What to work on ::
Below is a block of entries; repeat exactly the lines starting at the line that contains "You are a GUI" and ending at the line that contains "Task: Like the post using the heart icon", both included.

[Opening Data for this exercise section]

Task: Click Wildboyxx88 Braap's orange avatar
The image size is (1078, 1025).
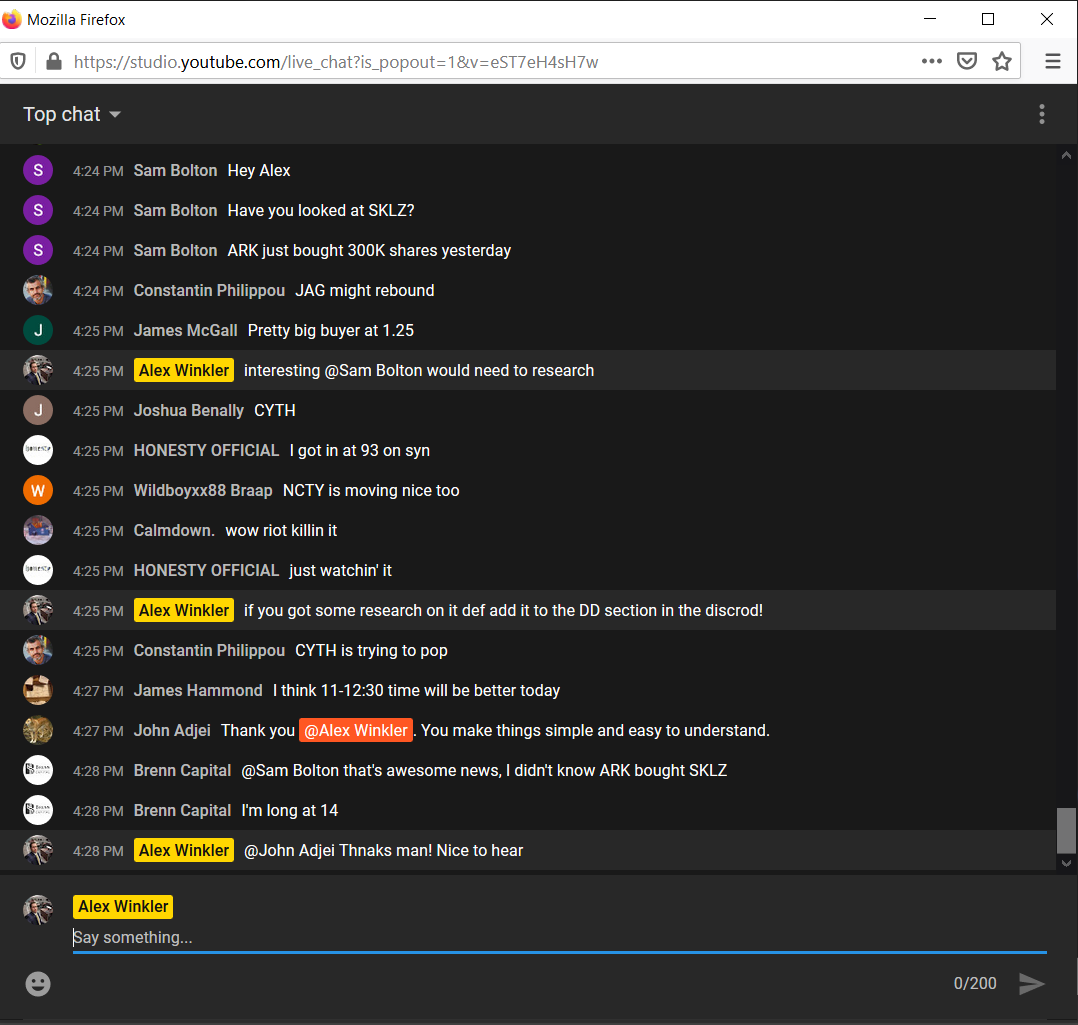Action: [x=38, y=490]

[Closing Data for this exercise section]
[Opening Data for this exercise section]

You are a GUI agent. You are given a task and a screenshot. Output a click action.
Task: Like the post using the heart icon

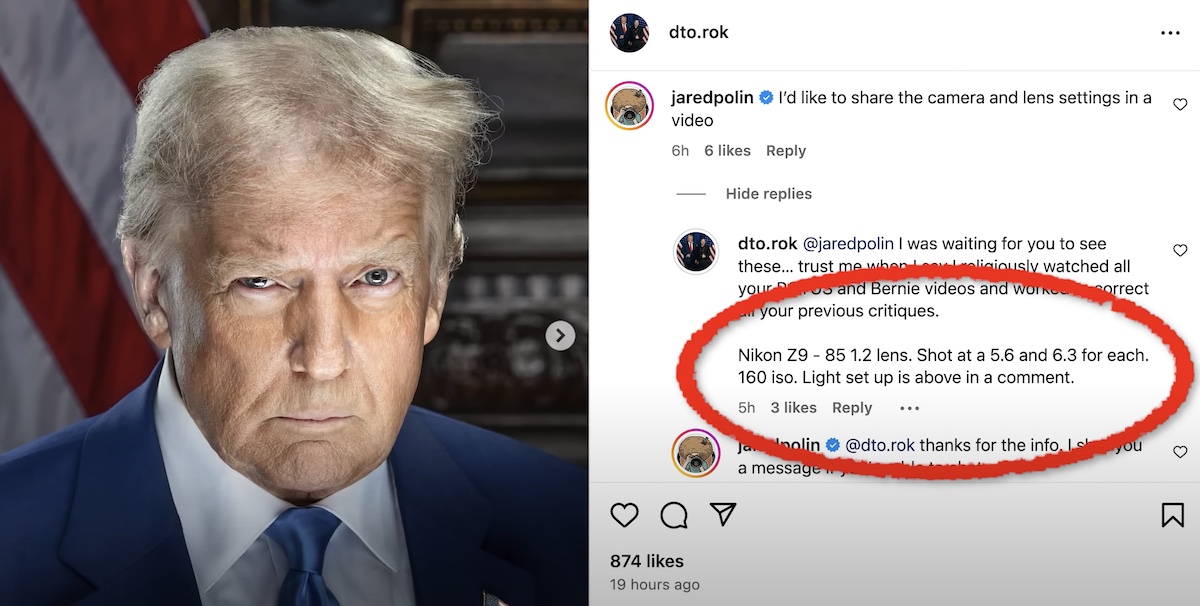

[Closing Data for this exercise section]

Answer box ::
You are a GUI agent. You are given a task and a screenshot. Output a click action.
Task: Like the post using the heart icon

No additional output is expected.